De son côté, la BCE a mis en œuvre un plan de refinancement des banques, ciblé vers le refinancement de la dette des entreprises, SME en particulier, de grande ampleur, et à un taux de -0,75 %, ce qui est ni plus ni moins qu’une subvention massive aux entreprises de la zone euro, via les banques qui les financent. Elle a également augmenté la taille de son programme d’achat d’actifs, visant à la fois la liquidité et le soulagement de la dette obligataire. Comme pour la Fed, la liquidité est au centre des préoccupations de la BCE, qui a fait bien comprendre qu’elle la garantirait "quoiqu’il en coûte". C’est le devoir numéro un des banques centrales en situation de crise : la crise financière qui éclata après la faillite de Lehman fut à son début une crise de liquidité aiguë, dont les tous premiers signes étaient apparus un an auparavant.

Interrogée au sujet des écarts de rendement entre obligations souveraines italiennes et allemandes, la Présidente Lagarde eut un mot malheureux bien que techniquement juste en indiquant que ce n’était pas la mission de la BCE que de réduire les spreads à zéro. Ce faisant, il semble qu’elle n’ait pas tout à fait réalisé qu’elle s’adressait aux marchés financiers, lesquels en déduirent temporairement que la BCE ne se porterait pas au secours de l’Italie, interprétation erronée vite corrigée par Philip Lane, le chef économiste de la BCE. Mais sur le fond, il serait injuste de l’accabler : le choc de l’épidémie Covid-19 est un choc d’offre massif qui touche tous les pays de la zone euro et c’est bien aux États qu’il revient d’organiser leur propre solidarité, d’abord en autorisant les augmentations de déficit budgétaires, ensuite en mobilisant des ressources destinées à aider les pays les plus touchés, à commencer par l’Italie.

Le choc de l’épidémie Covid-19 est un choc d’offre massif qui touche tous les pays de la zone euro et c’est bien aux États qu’il revient d’organiser leur propre solidarité.

Le fait que la chancelière allemande se soit montrée ouverte à l’émission jointe d’obligations pour financer des mesures d’urgence, selon certaines sources, montre que les solutions sont bien à chercher au niveau des États, plutôt que de la BCE.

En résumé, il me semble que les réactions des banques centrales sont plutôt à la hauteur des enjeux.

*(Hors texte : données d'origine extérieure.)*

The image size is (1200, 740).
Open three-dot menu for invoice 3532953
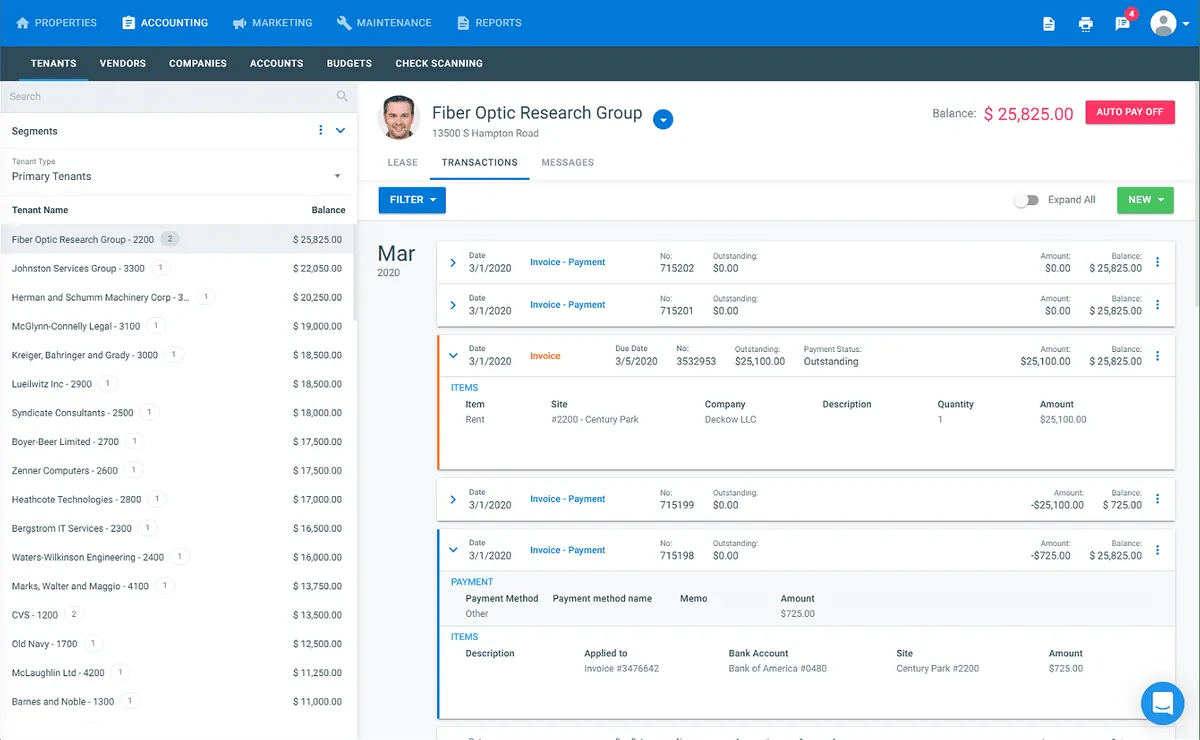click(1157, 356)
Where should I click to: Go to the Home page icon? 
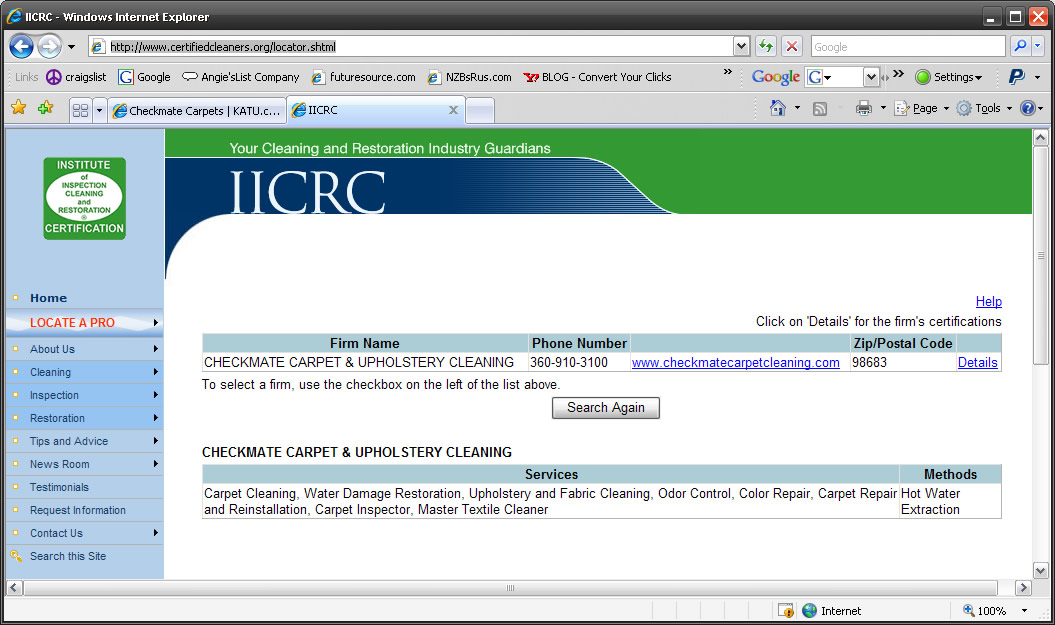pos(778,108)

Je ne suis pas sûr qu’on puisse en dire autant des politiques sanitaires de toutes les autorités publiques.

Va-t-on bientôt voir le fond dans la descente aux enfers des marchés financiers ?

Bien malin qui peut répondre avec assurance à cette question. Le marché d’action américain, mesuré par l’indice S&P 500, a connu cinq chutes successives et une volatilité si extrême qu’elle interdit aux investisseurs de se positionner. Fait rarissime, même les meilleurs fonds algorithmiques, qui avaient su tirer leur épingle du jeu en 2000 ou en 2008, ont perdu de la valeur. Il me semble que les marchés ne sont toujours pas convaincus que les stratégies des gouvernements, avant tout de l’administration américaine, soient à la hauteur de la situation. Si la crise devait à la fois s’amplifier et durer, un grand nombre d’entreprises disparaitraient et les profits des survivantes seraient longs à effacer les pertes. Si au contraire, les autorités parvenaient à convaincre que leur objectif "d’aplatir la courbe" des cas d’infection est crédible, les marchés se tourneraient à nouveau vers l’avenir et les perspectives de croissance. Je ne me hasarderai pas à prévoir quand ce revirement se produira, mais je suis convaincu que les valorisations actuelles présentent des opportunités d’investissement.